UK Music Chief Executive Jamie Njoku-Goodwin has welcomed Intellectual Property Minister George Freeman’s announcement that he plans to scrap Government proposals of broad copyright exception for text and data mining purposes.
In 2022, the government set out the possibility of a copyright law amendment which would enable artificial intelligence developers to use copyright protected works without the permission of creators and rightsholders. The move faced backlash across the music sector, with warnings of a ‘catastrophic’ impact on the business.
Among the key concerns was that the proposals could undermine the UK’s strong copyright framework and damage the economic power of creators and rightsholders.

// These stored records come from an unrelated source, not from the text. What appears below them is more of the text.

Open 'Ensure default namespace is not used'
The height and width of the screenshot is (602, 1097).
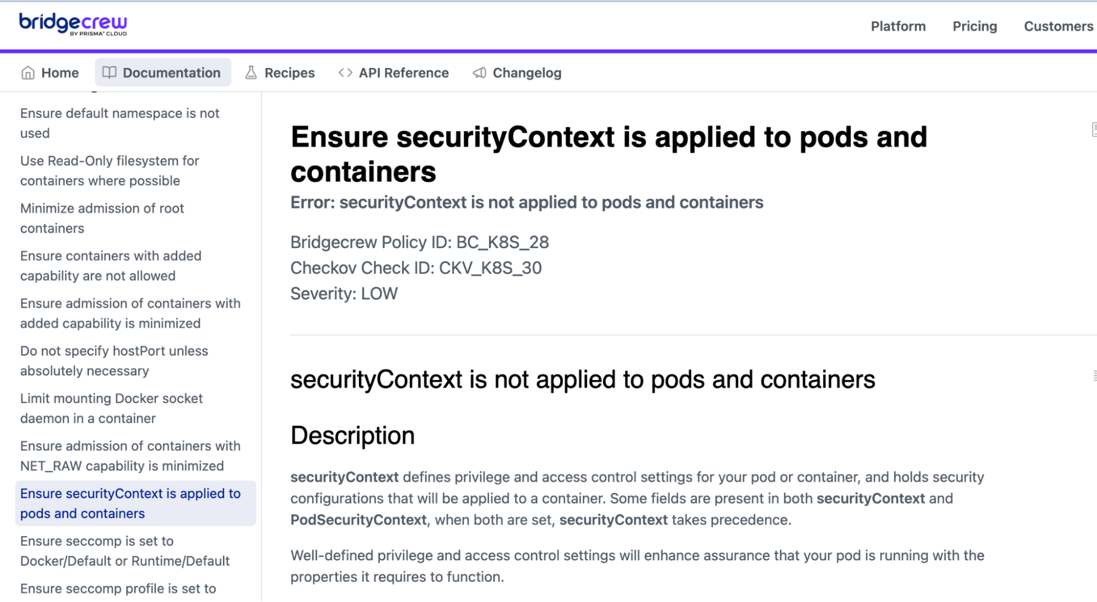click(120, 123)
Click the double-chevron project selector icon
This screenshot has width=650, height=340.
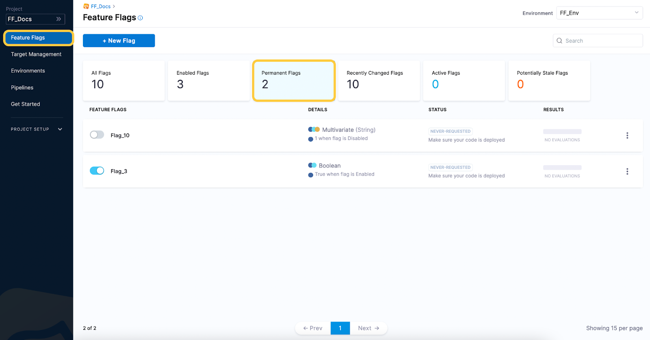tap(59, 19)
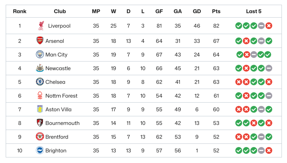Open the Bournemouth club name link

pyautogui.click(x=63, y=123)
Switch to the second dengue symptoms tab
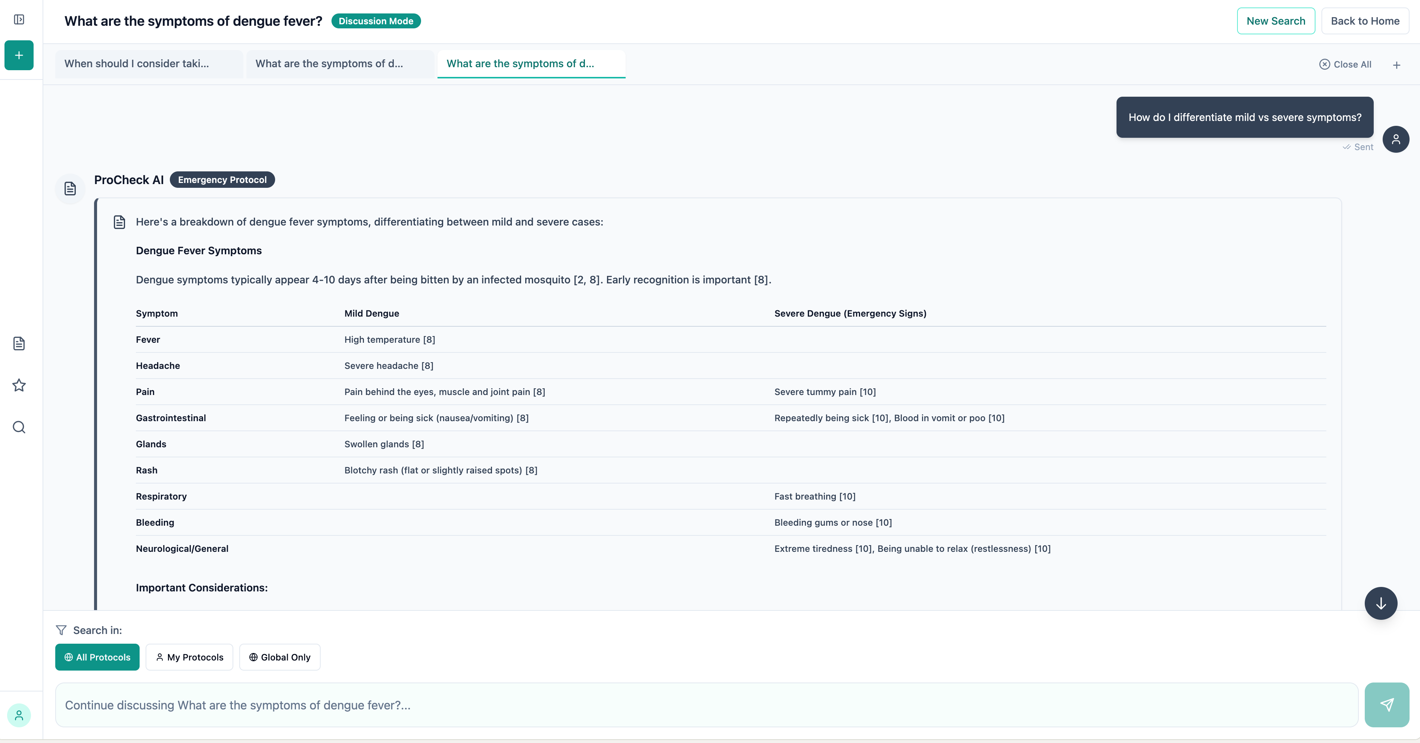 tap(340, 64)
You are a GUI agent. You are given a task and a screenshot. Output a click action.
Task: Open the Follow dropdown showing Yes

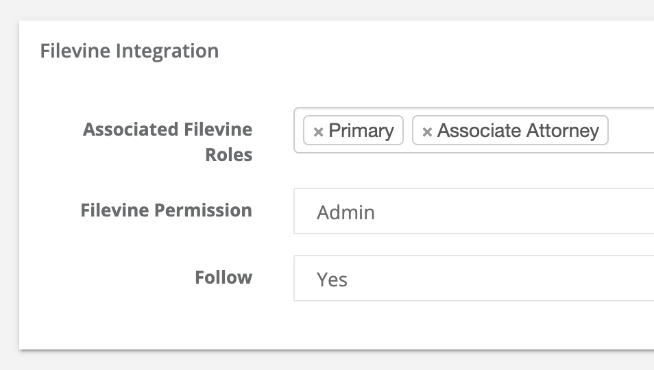click(x=474, y=278)
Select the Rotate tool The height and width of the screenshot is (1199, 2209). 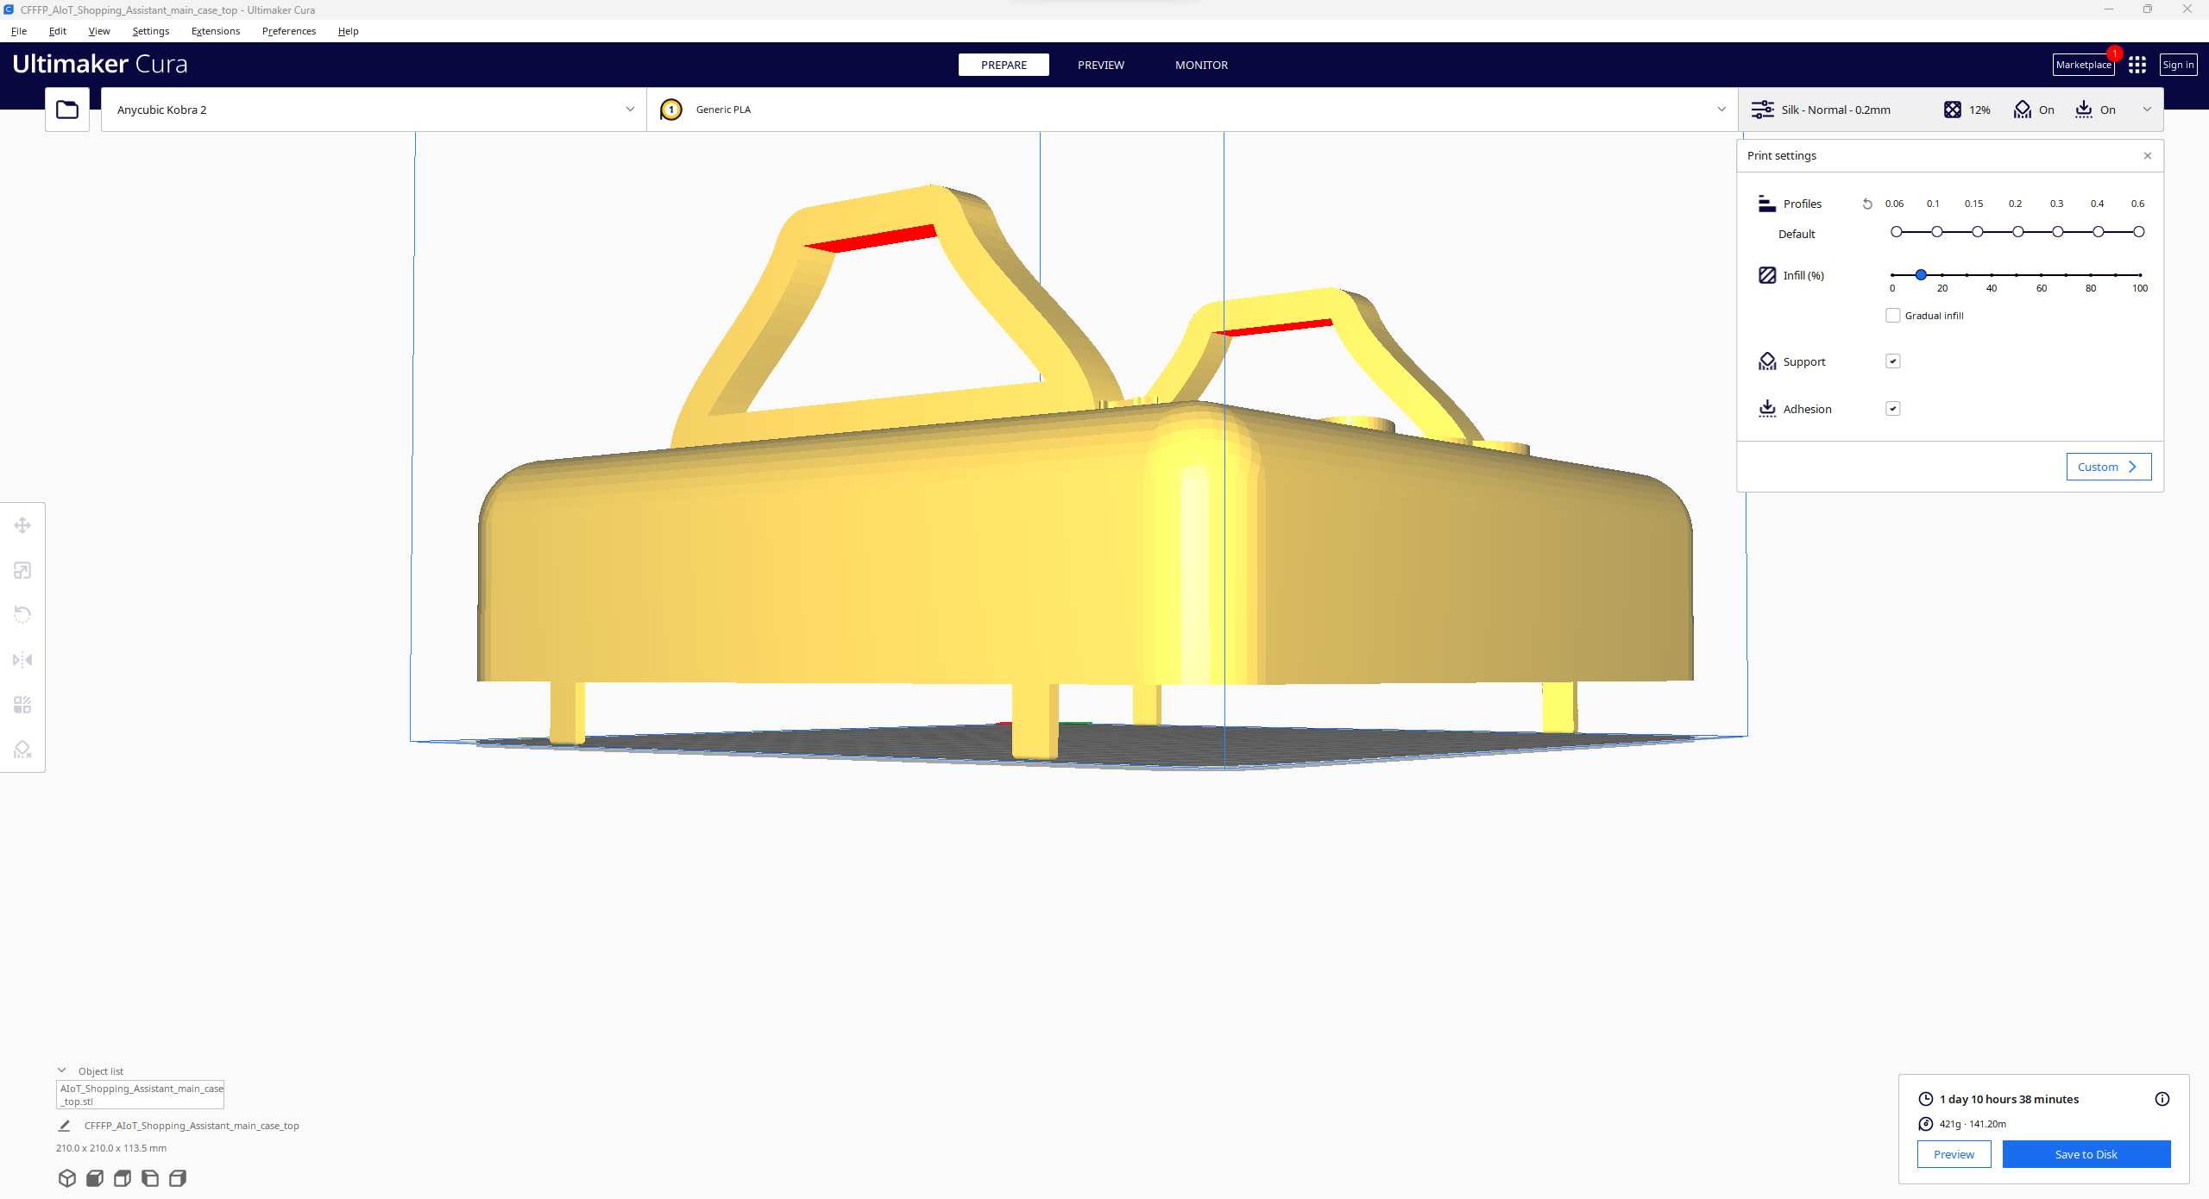click(x=22, y=613)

After months of campaigning from UK Music members, Intellectual Property Minister George Freeman said he and the Minister of State for Media, Data, and Digital Infrastructure Julia Lopez felt that the proposals were not correct and that they would ‘not be proceeding with these.’
‘We are looking to stop them and to return to office to have a rather deeper conversation with the APPG who I met yesterday, with experts in both Houses and with the industry,’ he said.
Commenting on the announcement, Jamie Njoku-Goodwin said, ‘UK Music warmly welcomes the minister’s decision to scrap plans for a catastrophic blanket copyright exception.’
‘The whole music industry has been united in its opposition to these proposals, which would have paved the way for music laundering and opened up our brilliant creators and rights holders to gross exploitation.’
‘We are delighted to see the back of a policy that risked irreparable damage to the global success story that is the UK music industry. We now look forward to working with the Government to ensure any future plans are evidence-based and allow artificial intelligence and our world-leading creative industries to grow in tandem.’